Oggi si ricomincia a parlare di Goffredo Mameli, nato a Genova nel 1827, poeta, mazziniano, patriota al fianco di Garibaldi, difensore del Gianicolo, dove fu ferito a una gamba e per la cui lesione malcurata morì poco più che ventunenne.

Pura espressione del Romanticismo italiano, eroe risorgimentale, gloria nazionale, autore del noto componimento Per l’illuminazione del X dicembre a Genova, scrisse le parole del Canto degli Italiani, testo che divenne l’Inno di Mameli (questa la denominazione assunta nella cultura corrente), cioè l’Inno Nazionale Italiano.

I critici che hanno la puzza sotto il naso hanno bollato quest’ultimo come retorico, enfatico, e ridondante.

I cittadini non vanno a memoria oltre i primi tre, quattro versi al massimo. Per la gioia dei padani. Ma questi signori dell’opulento Nord-Est ne conoscono perfettamente il contenuto? Da una mia modesta immagine, la risposta è no. Magari recitano da dio l’avemmaria delle quotazioni in borsa sul vangelo del soleventiquattrore, ma di Mameli, di poesia, di arte e di letteratura, ahimé, siamo all’infanzia della storia.

E di Musica? Oltre il “Va, pensiero, sull’ali dorate” si va maluccio…

Spiegare a un padano chi è Michele Novaro è ardua impresa. Beninteso, vi sono alcune eccezioni. Leggo, on-line, su La Padania del giugno 1998, un articoletto di una certa Morgana, intitolato “Michele Novaro, chi era costui? in cui la musica dell’Inno d’Italia è definita insulsa marcetta e i suoi autori (vi annovera pure Mameli n.d.a.) sono, per nostra fortuna, nel dimenticatoio”.

Sic!

Dunque, Mameli è un poeta di scarso rilievo. Novaro, compositore sconosciuto, la cui marcetta funebre – cito sempre la giornalista di prima – riferendosi alla musica dell’Inno d’Italia, molesta le nostre orecchie a ogni alzabandiera.

Uniamoci, amiamoci;

L’unione e l’amore

Rivelano i popoli

Le vie del Signore.

 

Sono parole scritte da Goffredo Mameli nel 1847! Come possono andare bene a coloro che vogliono disunire, anziché unire e disprezzare, anziché amare?

L’insulsa marcetta che non ha nulla da invidiare alla Marsigliese o al God save the Queen, ha uno schema iniziale "a a b a" che conclude la prima sezione, aprendo successivamente un ritmo più stimolante, carico di pathos, con un buon contrappunto, che supporta la melodia principale.

 

Michele Novaro compose l’opera buffa O mego per forza in dialetto genovese (egli era nato a Genova il 23 dicembre del 1822), rappresentata con buon successo nel 1874. 

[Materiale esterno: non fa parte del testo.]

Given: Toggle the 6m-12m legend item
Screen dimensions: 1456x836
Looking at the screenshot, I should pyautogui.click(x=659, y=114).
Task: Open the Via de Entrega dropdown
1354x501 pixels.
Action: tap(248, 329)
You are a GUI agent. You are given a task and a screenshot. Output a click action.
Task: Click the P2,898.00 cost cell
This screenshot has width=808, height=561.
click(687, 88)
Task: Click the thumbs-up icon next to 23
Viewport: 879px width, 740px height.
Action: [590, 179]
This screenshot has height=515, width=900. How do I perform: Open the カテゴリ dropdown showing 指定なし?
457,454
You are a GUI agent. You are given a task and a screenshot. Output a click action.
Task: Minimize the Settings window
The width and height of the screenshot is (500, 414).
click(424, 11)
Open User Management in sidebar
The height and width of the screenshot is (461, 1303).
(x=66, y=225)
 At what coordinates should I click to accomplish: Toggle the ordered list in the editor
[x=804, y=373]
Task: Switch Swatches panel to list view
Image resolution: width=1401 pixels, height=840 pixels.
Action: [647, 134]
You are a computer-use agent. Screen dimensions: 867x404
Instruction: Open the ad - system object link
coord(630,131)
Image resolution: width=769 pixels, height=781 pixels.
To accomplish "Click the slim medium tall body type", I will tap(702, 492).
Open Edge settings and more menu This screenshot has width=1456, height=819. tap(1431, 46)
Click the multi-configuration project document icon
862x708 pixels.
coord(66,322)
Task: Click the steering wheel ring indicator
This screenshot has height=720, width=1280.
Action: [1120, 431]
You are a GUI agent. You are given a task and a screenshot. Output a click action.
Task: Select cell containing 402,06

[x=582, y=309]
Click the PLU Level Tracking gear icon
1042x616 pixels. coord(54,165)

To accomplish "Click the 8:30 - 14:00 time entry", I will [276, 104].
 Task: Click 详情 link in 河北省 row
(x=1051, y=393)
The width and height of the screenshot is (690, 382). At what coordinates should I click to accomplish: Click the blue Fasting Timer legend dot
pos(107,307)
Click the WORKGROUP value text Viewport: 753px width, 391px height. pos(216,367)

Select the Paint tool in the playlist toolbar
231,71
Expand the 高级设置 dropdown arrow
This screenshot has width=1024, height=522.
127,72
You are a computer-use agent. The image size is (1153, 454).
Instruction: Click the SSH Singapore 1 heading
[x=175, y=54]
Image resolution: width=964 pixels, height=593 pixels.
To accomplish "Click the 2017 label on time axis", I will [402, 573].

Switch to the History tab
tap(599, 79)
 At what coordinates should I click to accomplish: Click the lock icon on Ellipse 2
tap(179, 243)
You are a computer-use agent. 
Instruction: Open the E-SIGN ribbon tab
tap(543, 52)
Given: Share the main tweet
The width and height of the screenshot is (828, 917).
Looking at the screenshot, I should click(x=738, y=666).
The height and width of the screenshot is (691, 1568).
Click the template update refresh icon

Inoltre, Una battaglia e altri pezzi per orchestra, musica da camera, musica sacra, la raccolta di canti popolari Viva l’Italia e moltissimi ballabili.

Come persona, fu eccellente. Fondò una scuola gratuita di canto. Si dice che nulla della sua produzione – a parte la musica dell’Inno d’Italia – si sia salvata.

Ma letèo non significa che non merita approvazione. Che dire, allora, delle opere di Salieri, di Traetta, di Galuppi, di Guglielmi, di Sacchini, di Fischietti, di Sarti, di Viotti, tornando un secolo indietro? Non riproporre o riproporre poco, per sottili calcoli di mercato, composizioni di estrema bellezza, di cui il pentagramma italiano è pieno zeppo e poi dire che "non hanno alcun valore artistico", oltre che sciocco e di cattivo gusto, è esecrabile, indegno e corre contro ogni logica.

 

Se le televisioni commerciali (ma non solo quelle) riservassero alla vita e alle opere dei nostri compositori solo un terzo di quanto dedicano alle telenovele o ad altra analoga spazzatura, forse si saprebbe di più su Michele Novaro, su Antonio Smareglia, su Aldo Finzi, su Franco Mannino e su tanti altri musicisti che hanno onorato e onorano l’Italia.